Quentin has become a good example. For an AL Most Valuable Player candidate, he remains relatively obscure.

The Sox' fine whine normally must be digested with a sigh and slice of imported cheese. They're correct, but it is what is and not about to change.

Cubs players will attract more media attention even in their bad years. In their good years, like this one, their popularity will be off the charts.

If Quentin played for the Cubs, heck, he would be at least as much of a phenom after five months in Chicago as Kosuke Fukudome was after 5 at-bats.

As a Cub leading his league in home runs, Quentin would be on magazine covers, getting marriage proposals and eating free on restaurant row.

With the Sox, he's a local and national man of mystery.

If Quentin played for the Cubs he already would have had a parade through Wrigleyville, a bridge named for him and a candy-bar endorsement.

With the Sox, he's still just another guy walking down Michigan Avenue.

If Quentin played for the Cubs his name already would be on baseball's Hall of Fame ballot, he would have won a Nobel Prize for hitting, and his story would have inspired a dozen Pulitzer Prize-winning biographies.

With the Sox, he remains a celebrity waiting to happen.

"There are a lot of things more important in the world than attention," Quentin said Monday during an uncharacteristic pregame chat with the media.

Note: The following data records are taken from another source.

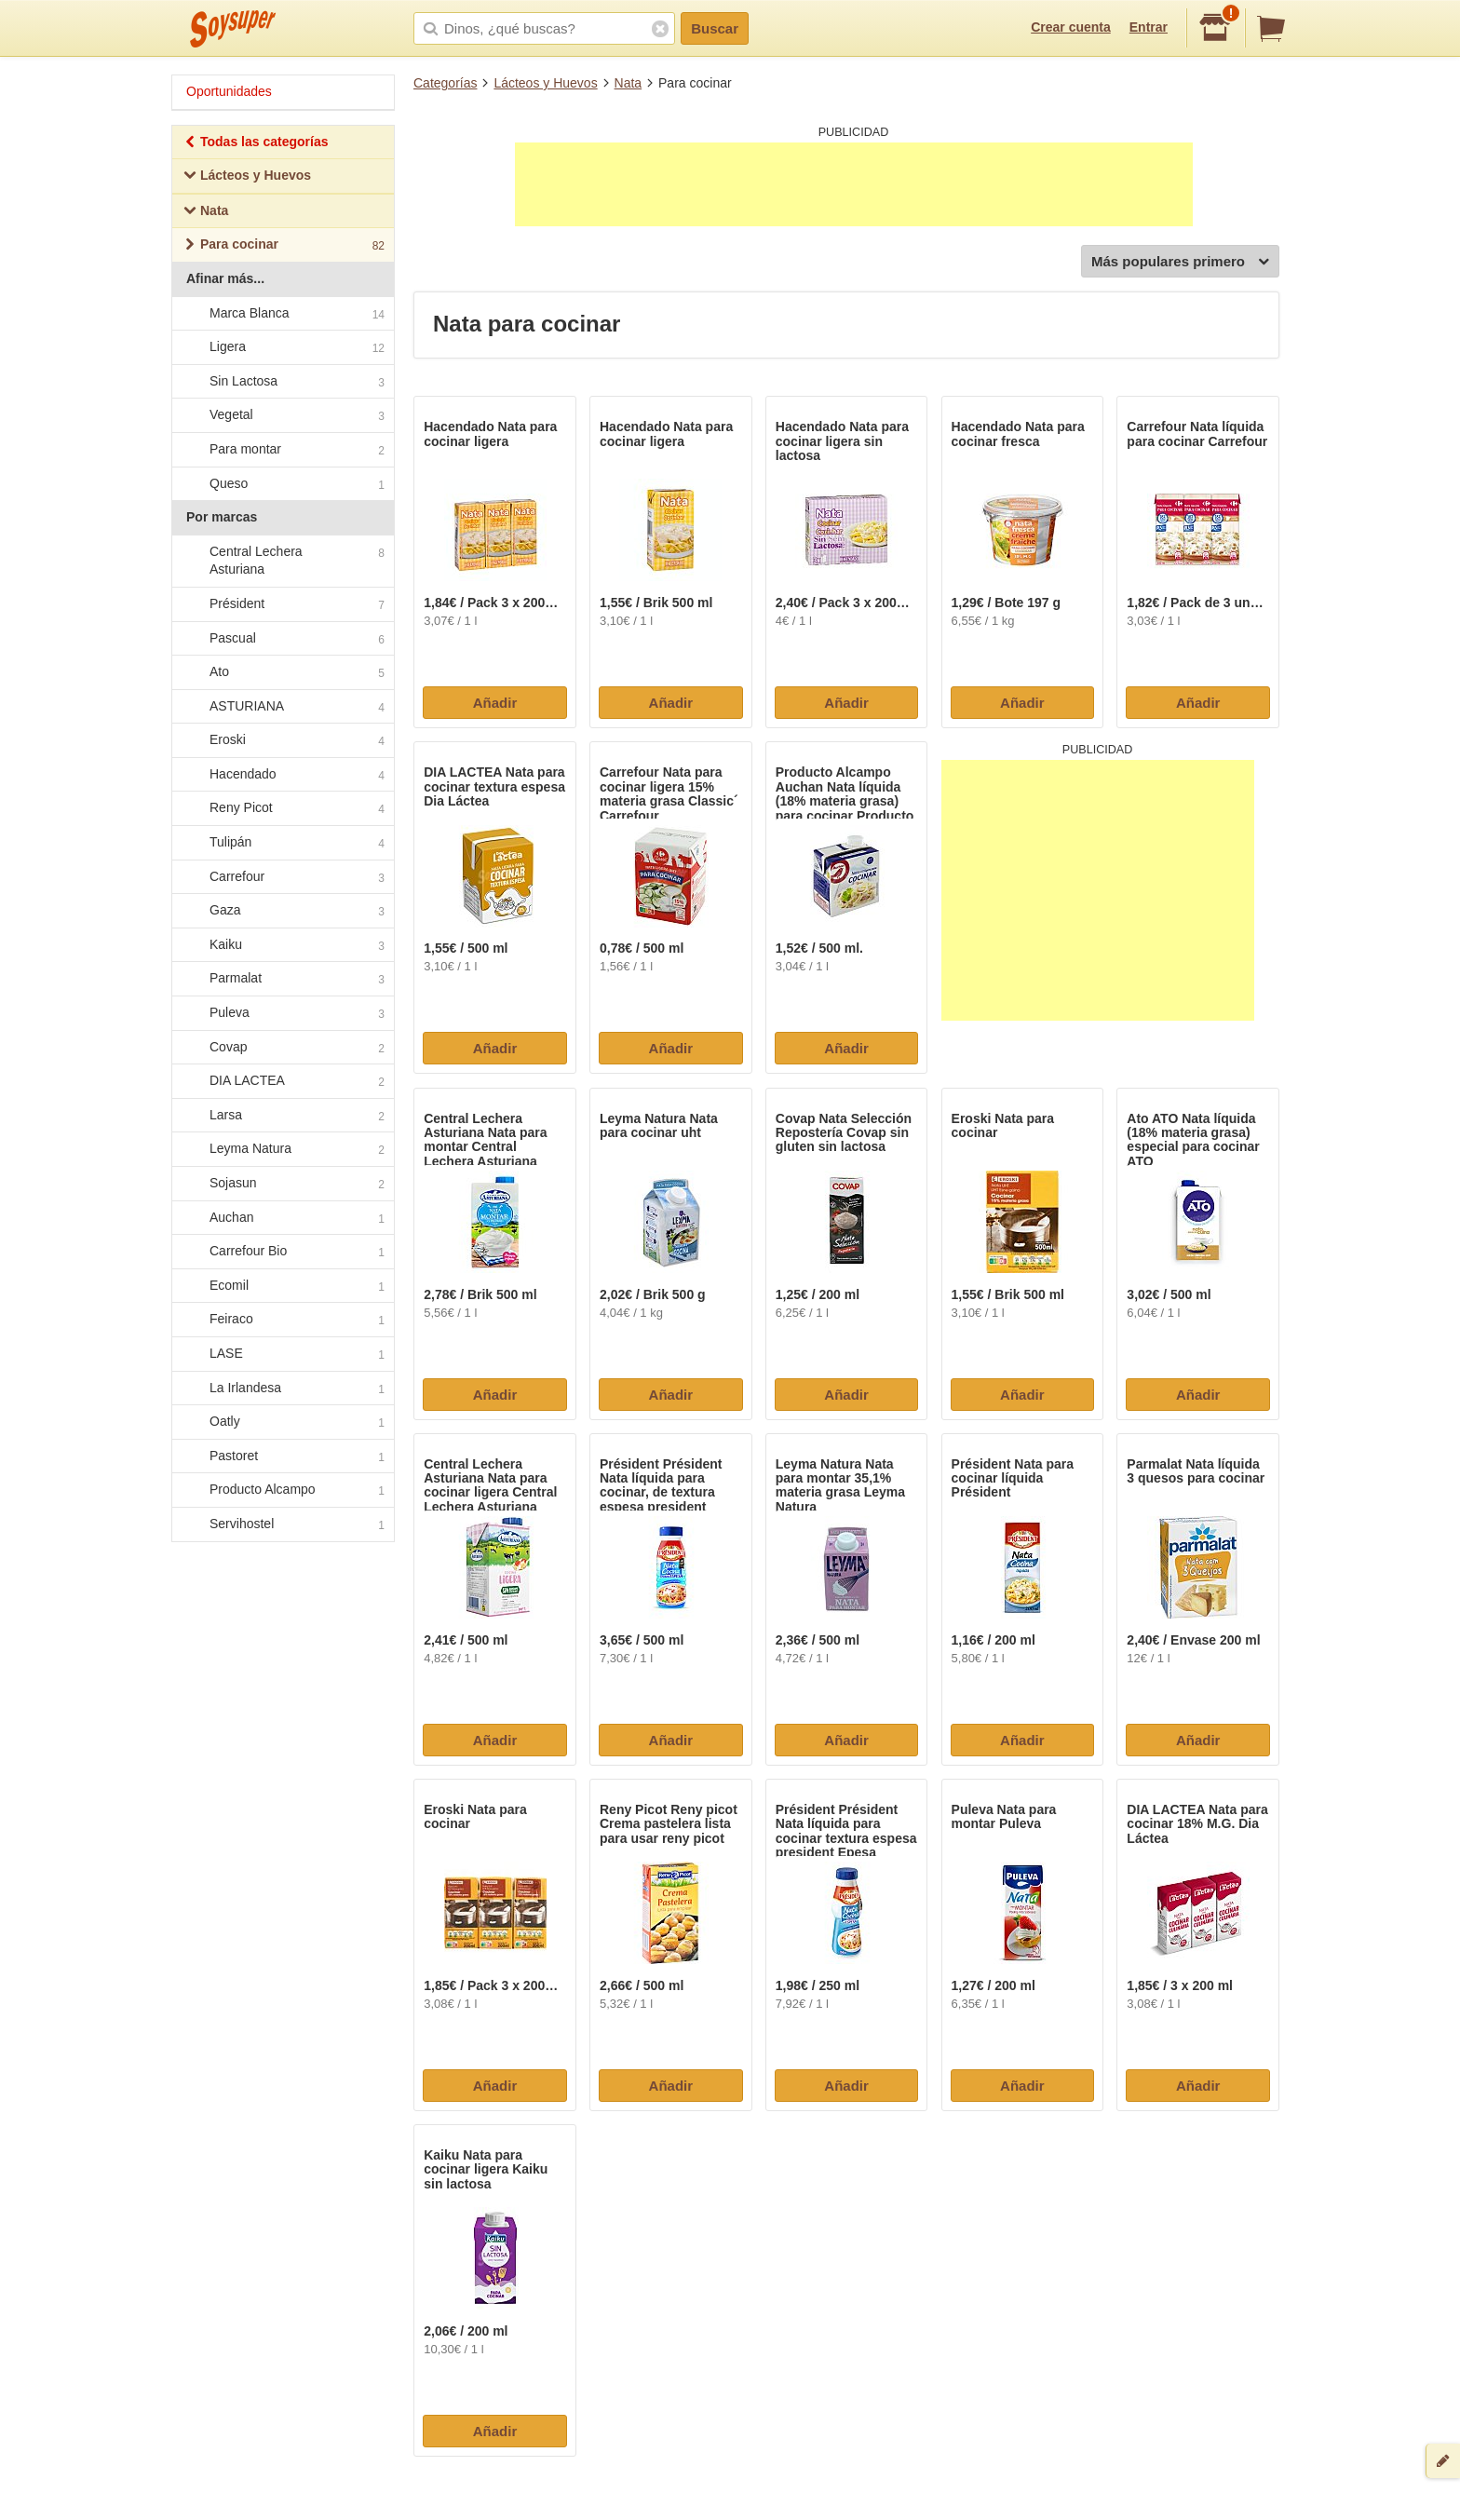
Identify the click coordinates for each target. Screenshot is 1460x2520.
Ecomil (282, 1286)
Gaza (282, 911)
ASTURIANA (282, 707)
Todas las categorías (255, 144)
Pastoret (282, 1456)
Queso (282, 484)
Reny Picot (282, 809)
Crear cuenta (1071, 27)
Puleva (282, 1013)
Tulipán (282, 843)
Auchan (282, 1218)
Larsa (282, 1115)
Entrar (1148, 27)
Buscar (714, 28)
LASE (282, 1354)
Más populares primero (1180, 262)
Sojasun (282, 1183)
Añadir (495, 703)
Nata (628, 82)
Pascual (282, 639)
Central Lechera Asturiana (282, 560)
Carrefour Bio (282, 1251)
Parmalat (282, 979)
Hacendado (282, 775)
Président (282, 604)
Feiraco (282, 1320)
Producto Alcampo (282, 1491)
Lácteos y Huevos (545, 82)
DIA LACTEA (282, 1082)
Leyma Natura (282, 1150)
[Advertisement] (854, 184)
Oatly (282, 1422)
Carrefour (282, 877)
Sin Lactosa (282, 382)
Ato (282, 672)
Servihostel (282, 1524)
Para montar (282, 450)
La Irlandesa (282, 1388)
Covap (282, 1047)
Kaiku (282, 945)
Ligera (282, 347)
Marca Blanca (282, 314)
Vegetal (282, 416)
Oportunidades (229, 91)
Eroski (282, 741)
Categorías (445, 82)
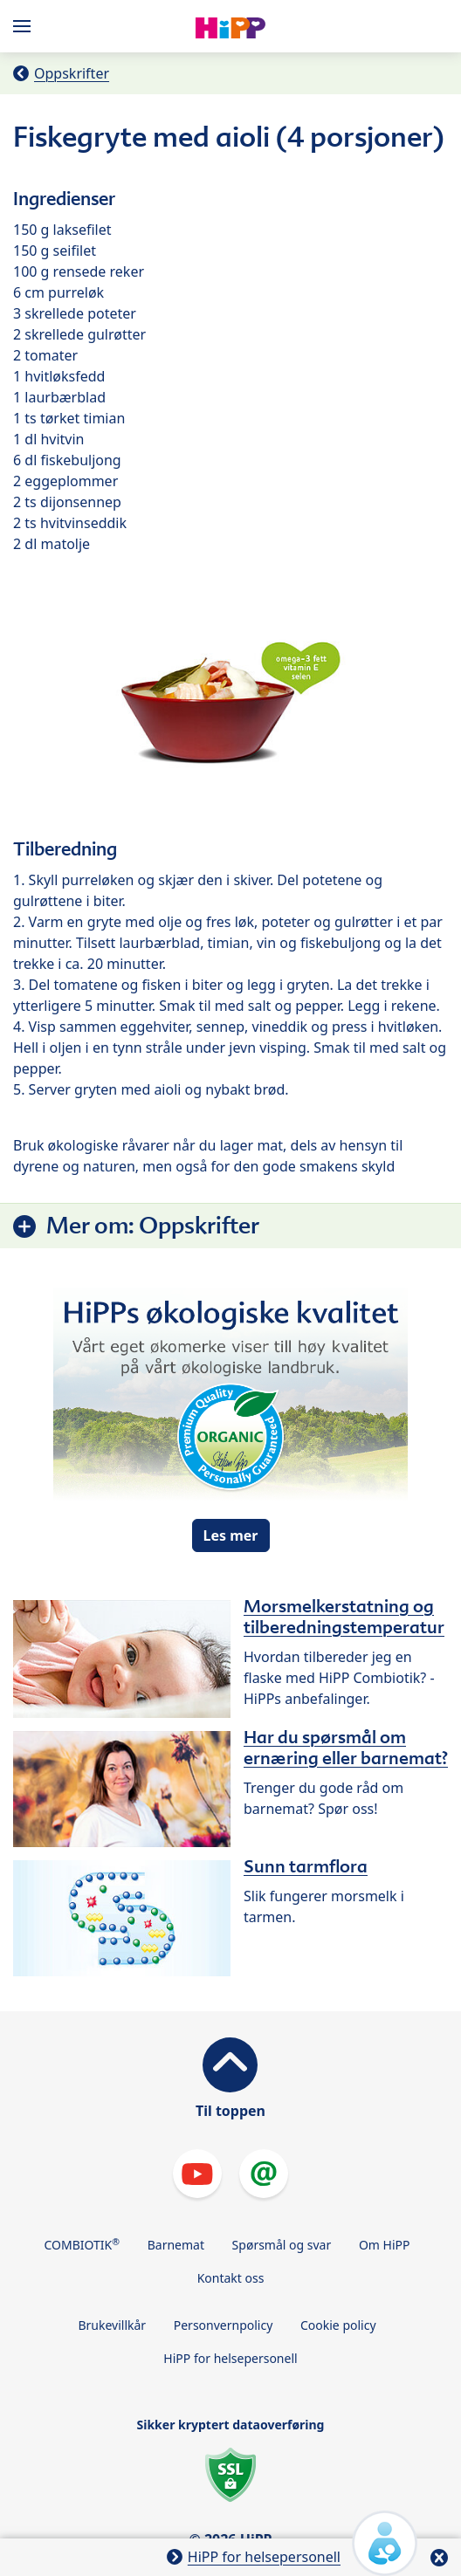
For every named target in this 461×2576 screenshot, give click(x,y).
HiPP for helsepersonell (230, 2358)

Carlos Quentin only now is beginning to receive a fraction of the attention he deserves. How much does he deserve? As much as befits a player with 35 homers and 96 runs batted in on a major-market first-place team.

Quentin brought on some of the anonymity by avoiding publicity the way he avoids slumps.

Maybe the world finally is catching on to Quentin. Sunday, ESPN did a phone interview with him - something generally reserved for Cubs reserve catchers who hit .247 - and Monday he heard chants of "M-V-P!"

"I've prepared myself for what I'm going to experience," Quentin said of the attention.

If he were on the North Side, the experience might be punctuated by a prime-time talk show - if Quentin ever wanted to share his inner self.

On the South Side, it is punctuated by a quiet MVP-type season.

Anyway, please excuse me now while I start work on my next Carlos Quentin column.